Wednesday, May 27, 2009

Yan in Pictures!!

I don't have tons of time right now (dinner is on the stove), but wanted to take a moment to update the blog. Recently my friend, Amber, (which I'm not seeing her blog on my roll and I don't know why...perhaps I haven't updated it in a year or so :-O) told me about a wonderful program called "The Littlest Heroes Project".

It matches photographers with families of children with special needs. The photographers donate their time and talents to do a photo shoot of the child for free. They then give you all the pics on CD-ROM so that you can print off whatever you want. This is a huge blessing as it provides memories that are typically very expensive.

I signed Yan up and she was approved and matched with a wonderful photographer, Stephanie, with "Bella Flora Photography". Stephanie met us at a park a couple of weeks ago and took pictures galore. She took several hundred Yan Yan photos! This week she put a sneak peak up on her blog. Check it out!

When we arrived at the park to take the photos Stephanie surprised us with a beautiful, custom made pettiskirt set. It is GORGEOUS! You could tell the minute Yan put it on she felt like a princess. It turns out it was made and donated by a very talented woman. Here is her on-line blog/store.

Thank you both ladies! Thank you "Littlest Heroes"!! We are so blessed to have this photos taken!


Monday, May 11, 2009

A Yan Update!

I've not done well keeping up with things again, but thought I would at least post a little update. Things have been busy. I feel like we go through spurts when everything is great, medically speaking and then we hit some rough patches...I guess this has been a rough patch lately.

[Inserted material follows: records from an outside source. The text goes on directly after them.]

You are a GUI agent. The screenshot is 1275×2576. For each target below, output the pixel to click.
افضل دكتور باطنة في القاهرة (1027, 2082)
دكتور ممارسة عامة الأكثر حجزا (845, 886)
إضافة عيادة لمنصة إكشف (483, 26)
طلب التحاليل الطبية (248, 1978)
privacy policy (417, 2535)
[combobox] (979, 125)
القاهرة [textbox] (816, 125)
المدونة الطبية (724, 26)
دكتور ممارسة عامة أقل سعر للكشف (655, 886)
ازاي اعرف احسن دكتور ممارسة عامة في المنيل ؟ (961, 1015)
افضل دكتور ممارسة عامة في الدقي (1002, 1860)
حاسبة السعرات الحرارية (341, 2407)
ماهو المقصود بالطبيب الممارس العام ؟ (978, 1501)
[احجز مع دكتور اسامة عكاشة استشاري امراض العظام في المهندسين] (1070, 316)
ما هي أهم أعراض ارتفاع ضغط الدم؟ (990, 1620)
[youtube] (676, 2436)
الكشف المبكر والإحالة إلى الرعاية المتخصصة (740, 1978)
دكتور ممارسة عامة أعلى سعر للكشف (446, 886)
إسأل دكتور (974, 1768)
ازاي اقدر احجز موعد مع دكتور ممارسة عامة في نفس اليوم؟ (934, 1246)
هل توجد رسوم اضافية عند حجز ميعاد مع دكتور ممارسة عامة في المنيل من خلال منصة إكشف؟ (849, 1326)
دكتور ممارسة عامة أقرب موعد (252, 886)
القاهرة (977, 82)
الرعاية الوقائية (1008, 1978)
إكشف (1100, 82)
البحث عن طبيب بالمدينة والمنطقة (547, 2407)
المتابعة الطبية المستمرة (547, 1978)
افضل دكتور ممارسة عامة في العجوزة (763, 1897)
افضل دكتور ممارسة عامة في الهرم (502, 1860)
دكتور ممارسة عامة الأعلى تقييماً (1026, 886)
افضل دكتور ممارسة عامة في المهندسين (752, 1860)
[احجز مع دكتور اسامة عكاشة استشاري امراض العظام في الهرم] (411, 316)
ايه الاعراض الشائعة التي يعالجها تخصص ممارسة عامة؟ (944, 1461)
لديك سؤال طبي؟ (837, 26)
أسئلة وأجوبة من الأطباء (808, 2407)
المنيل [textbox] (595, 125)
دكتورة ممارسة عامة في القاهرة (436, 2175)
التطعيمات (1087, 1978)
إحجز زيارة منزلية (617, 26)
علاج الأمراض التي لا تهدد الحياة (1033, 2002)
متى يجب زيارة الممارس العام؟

A couple weeks ago we went to the Down Syndrome Clinic for Yan's yearly tests. As some of you know Yan was born with Congenital Heart Disease, as a result of Down Syndrome. She had two large holes in her heart, in her upper and lower chamber. Her mitral valve was also damaged. Yan remained in the hospital in Hong Kong after her birth. At two months of age she had open heart surgery. The holes were repaired well, and the valve was too...however, as she grows her valve has been loosening up.

Ideally the doctors would love for the valve to just stay tight, but that doesn't appear to be happening. The next best thing would be to repair it (requiring open heart surgery again) when she is 13-15 years old, and almost grown...but they don't think that it will wait that long either. When she had her echo, they saw a lot of mitral valve regurgitation. The Cardiologist feels that her heart might begin enlarging in the next few months and that they will have to start some medication...and see how long they can prolong things without the surgery. The worrisome part is, if they have to do the heart surgery soon and the valve would not be in good condition to fix it, they would put in a titanium valve. However, artificial valves only last about 5 years, so they would have to redo the surgery every 5 years. :-(

My concerns...IT'S MY BABY!! I don't want her to have open heart surgery. My heart still goes back to thinking about her as a baby, without a mommy. I know that some of her sensory, security and fear issues relate to being in the hospital for so long as an infant. She is PETRIFIED of anything medical...and the thought of her going through all that just frightens me. I'm afraid they would have to sedate both of us for the entire hospital stay. I also really want her to grow more first...she is only 40 lbs now, and just doesn't have much reserve.

On top of all of that the doctor's are testing for Celiac disease and they also think she's having Sleep Apnea. I'll be honest, I know that other people are dealing with so much more...but sometimes it just seems very overwhelming and lonely. I know that God knows everything about Yan, I know that he knit her together in her mother's womb, I know that I know, that I know...that He knows...I just have to let go and let Him do it.